Plaintiff commenced this action seeking damages for injuries she sustained in a multi-vehicle accident on January 9, 2004. After plaintiff failed to provide authorizations requested by Mark J. Knoerl (defendant) to enable him to obtain plaintiff's employment records, defendant cross-moved for, inter alia, an order compelling plaintiff to provide employment authorizations “for the three years prior to this incident․” Supreme Court granted the cross motion in part, ordering plaintiff, inter alia, to provide defendant with “the requested authorizations” (emphasis added). Plaintiff, however, provided defendant with an authorization permitting him to obtain employment records “FROM 1/9/2003 & SUBSEQUENT,” and plaintiff did not respond to defendant's two additional requests for the court-ordered authorizations.
We conclude that the court did not abuse its discretion in granting defendant's subsequent preclusion motion, ordering that plaintiff “is precluded from offering evidence at trial with respect to claims of past or future lost wages[,] ․ past or future disability from employment activities and any matters related to plaintiff's employment․” Contrary to plaintiff's contention, the prior order directing plaintiff to provide the requested authorizations, i.e., for the three years prior to the incident, is clear and unambiguous. The incident occurred on January 9, 2004 and, in providing authorizations commencing from January 9, 2003, plaintiff failed to comply with the prior order.
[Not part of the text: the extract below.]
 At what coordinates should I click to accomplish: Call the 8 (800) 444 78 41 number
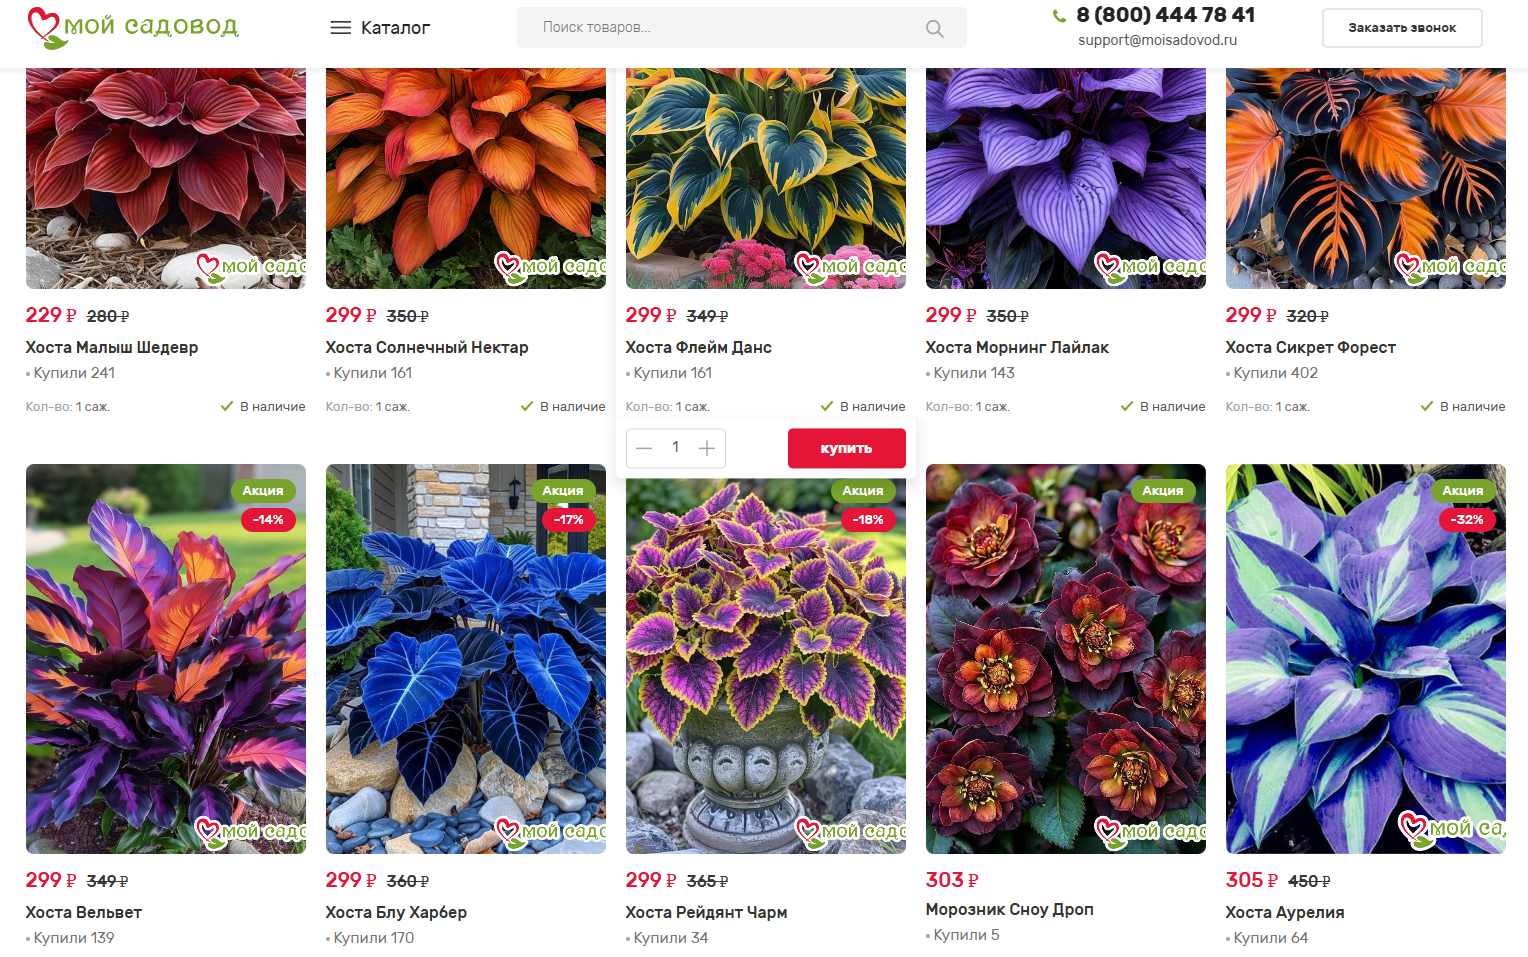[x=1165, y=15]
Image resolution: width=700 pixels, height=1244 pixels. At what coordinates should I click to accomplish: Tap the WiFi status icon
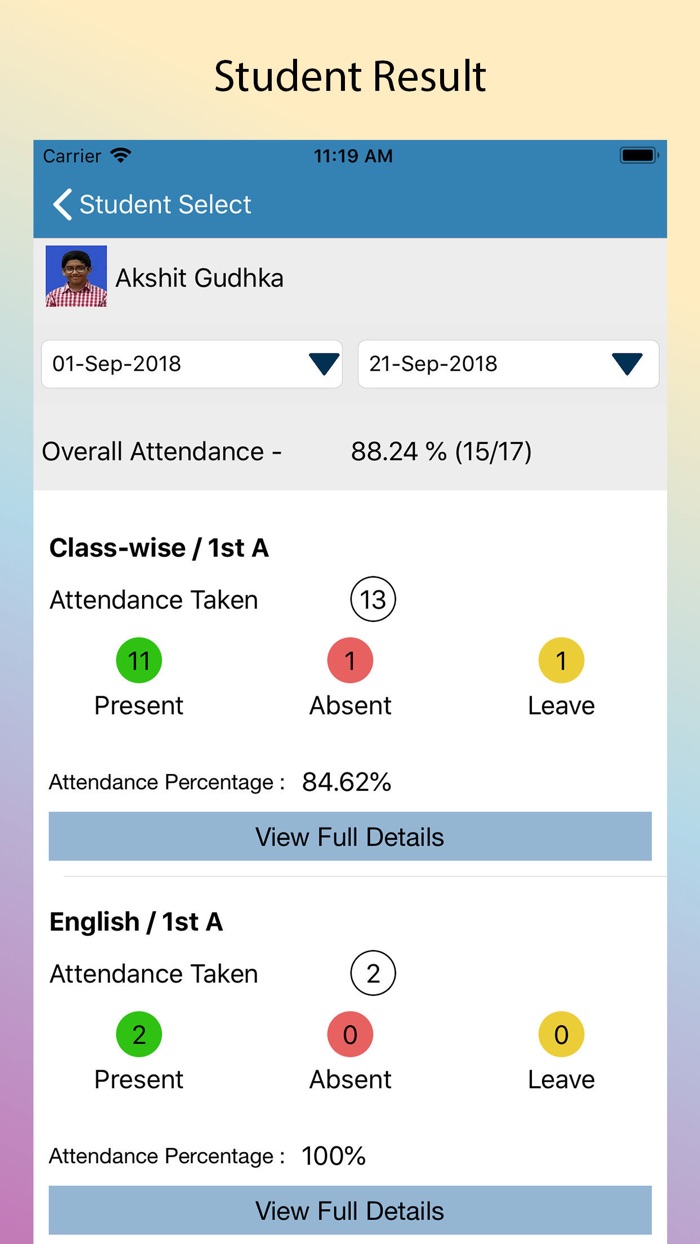[x=121, y=156]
It is well settled that “[t]rial courts have broad discretion in supervising disclosure ․ and, absent a clear abuse of that discretion, a trial court's exercise of such authority should not be disturbed” (Andruszewski v. Cantello, 247 A.D.2d 876, 876, 668 N.Y.S.2d 297; see Xerox Corp. v. Town of Webster, 206 A.D.2d 935, 616 N.Y.S.2d 119). Where a defendant establishes that a plaintiff's failure to comply with a discovery order is willful and contumacious, an order of preclusion is appropriate (see Campbell v. Obear, 26 A.D.3d 877, 809 N.Y.S.2d 371; see also Moog v. City of New York, 30 A.D.3d 490, 491, 820 N.Y.S.2d 593). Here, the willful and contumacious nature of the conduct of plaintiff may be inferred from her failure to comply with the court's order and her inadequate excuses for that failure (see Moog, 30 A.D.3d at 491, 820 N.Y.S.2d 593; Leone v. Esposito, 299 A.D.2d 930, 931, 749 N.Y.S.2d 924, lv. dismissed 99 N.Y.2d 611, 757 N.Y.S.2d 821, 787 N.E.2d 1167; see also Dolny v. Dolny, 32 A.D.3d 818, 820 N.Y.S.2d 520).
Contrary to plaintiff's further contention, “the court properly ‘impose[d] a sanction commensurate with the particular disobedience [the sanction was] designed to punish, and [went] no further’ ” (Matter of Arcidino v. McCarthy, 16 A.D.3d 1132, 1133, 792 N.Y.S.2d 271, quoting Matter of Landrigen v. Landrigen, 173 A.D.2d 1011, 1012, 569 N.Y.S.2d 843).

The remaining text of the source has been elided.